> _AIM OF THE EXERCISE_: Every record shown here must be duplicated without change.

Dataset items
^^^^^^^^
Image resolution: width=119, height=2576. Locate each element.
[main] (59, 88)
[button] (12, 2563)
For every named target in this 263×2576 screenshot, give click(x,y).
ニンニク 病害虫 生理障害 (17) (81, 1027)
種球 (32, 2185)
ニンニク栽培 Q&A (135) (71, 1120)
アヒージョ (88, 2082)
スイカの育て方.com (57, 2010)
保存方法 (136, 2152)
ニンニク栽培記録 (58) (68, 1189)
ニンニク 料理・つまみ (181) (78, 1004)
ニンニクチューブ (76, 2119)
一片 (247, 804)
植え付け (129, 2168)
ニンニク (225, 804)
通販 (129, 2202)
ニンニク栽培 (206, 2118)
^^^^^^^^
> _EXERCISE SOLUTION_:
Image resolution: width=119, height=2576. Locate each element.
[main] (59, 88)
[button] (12, 2563)
For every named target in this 263×2576 screenshot, give click(x,y).
ニンニク 病害虫 生理障害 (17) (81, 1027)
種球 (32, 2185)
ニンニク栽培 Q&A (135) (71, 1120)
アヒージョ (88, 2082)
スイカの育て方.com (57, 2010)
保存方法 (136, 2152)
ニンニク栽培記録 (58) (68, 1189)
ニンニク 料理・つまみ (181) (78, 1004)
ニンニクチューブ (76, 2119)
一片 (247, 804)
植え付け (129, 2168)
ニンニク (225, 804)
通販 (129, 2202)
ニンニク栽培 (206, 2118)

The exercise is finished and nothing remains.